↓↓↓

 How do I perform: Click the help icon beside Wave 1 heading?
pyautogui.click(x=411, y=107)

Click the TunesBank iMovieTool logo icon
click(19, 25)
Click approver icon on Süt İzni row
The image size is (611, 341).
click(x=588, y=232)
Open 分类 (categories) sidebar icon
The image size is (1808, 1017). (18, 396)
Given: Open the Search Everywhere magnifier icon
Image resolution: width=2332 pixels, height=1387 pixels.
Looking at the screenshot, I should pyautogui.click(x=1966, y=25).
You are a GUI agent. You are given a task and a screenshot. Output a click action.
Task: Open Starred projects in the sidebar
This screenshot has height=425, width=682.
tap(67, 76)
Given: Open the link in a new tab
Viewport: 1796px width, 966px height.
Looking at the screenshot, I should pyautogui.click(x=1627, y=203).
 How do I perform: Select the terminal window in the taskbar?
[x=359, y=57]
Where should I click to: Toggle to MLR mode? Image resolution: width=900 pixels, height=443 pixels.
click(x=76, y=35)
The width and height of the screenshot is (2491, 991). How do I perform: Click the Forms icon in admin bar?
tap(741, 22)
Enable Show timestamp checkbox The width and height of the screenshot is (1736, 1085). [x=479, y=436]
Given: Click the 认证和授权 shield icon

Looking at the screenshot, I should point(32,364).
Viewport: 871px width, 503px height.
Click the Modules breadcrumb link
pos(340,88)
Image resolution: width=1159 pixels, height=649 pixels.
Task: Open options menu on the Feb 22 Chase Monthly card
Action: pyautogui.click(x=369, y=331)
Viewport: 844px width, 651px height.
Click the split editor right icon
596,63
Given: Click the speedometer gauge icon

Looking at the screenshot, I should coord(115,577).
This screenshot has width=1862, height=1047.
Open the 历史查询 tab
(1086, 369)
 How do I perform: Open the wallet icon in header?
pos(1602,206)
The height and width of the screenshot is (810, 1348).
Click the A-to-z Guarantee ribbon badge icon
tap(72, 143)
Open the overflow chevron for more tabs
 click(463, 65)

↑↑↑

◆ EXERCISE REQUIREMENTS ◆
Type the data out again, exactly.

◆ ANSWER SECTION ◆
 How do I perform: Click the help icon beside Wave 1 heading?
pyautogui.click(x=411, y=107)

Click the TunesBank iMovieTool logo icon
click(19, 25)
Click approver icon on Süt İzni row
The image size is (611, 341).
click(x=588, y=232)
Open 分类 (categories) sidebar icon
The image size is (1808, 1017). (18, 396)
Given: Open the Search Everywhere magnifier icon
Image resolution: width=2332 pixels, height=1387 pixels.
Looking at the screenshot, I should pyautogui.click(x=1966, y=25).
You are a GUI agent. You are given a task and a screenshot. Output a click action.
Task: Open Starred projects in the sidebar
This screenshot has height=425, width=682.
tap(67, 76)
Given: Open the link in a new tab
Viewport: 1796px width, 966px height.
Looking at the screenshot, I should pyautogui.click(x=1627, y=203).
 How do I perform: Select the terminal window in the taskbar?
[x=359, y=57]
Where should I click to: Toggle to MLR mode? Image resolution: width=900 pixels, height=443 pixels.
click(x=76, y=35)
The width and height of the screenshot is (2491, 991). How do I perform: Click the Forms icon in admin bar?
tap(741, 22)
Enable Show timestamp checkbox The width and height of the screenshot is (1736, 1085). [x=479, y=436]
Given: Click the 认证和授权 shield icon

Looking at the screenshot, I should point(32,364).
Viewport: 871px width, 503px height.
Click the Modules breadcrumb link
pos(340,88)
Image resolution: width=1159 pixels, height=649 pixels.
Task: Open options menu on the Feb 22 Chase Monthly card
Action: pyautogui.click(x=369, y=331)
Viewport: 844px width, 651px height.
Click the split editor right icon
596,63
Given: Click the speedometer gauge icon

Looking at the screenshot, I should coord(115,577).
This screenshot has width=1862, height=1047.
Open the 历史查询 tab
(1086, 369)
 How do I perform: Open the wallet icon in header?
pos(1602,206)
The height and width of the screenshot is (810, 1348).
Click the A-to-z Guarantee ribbon badge icon
tap(72, 143)
Open the overflow chevron for more tabs
 click(463, 65)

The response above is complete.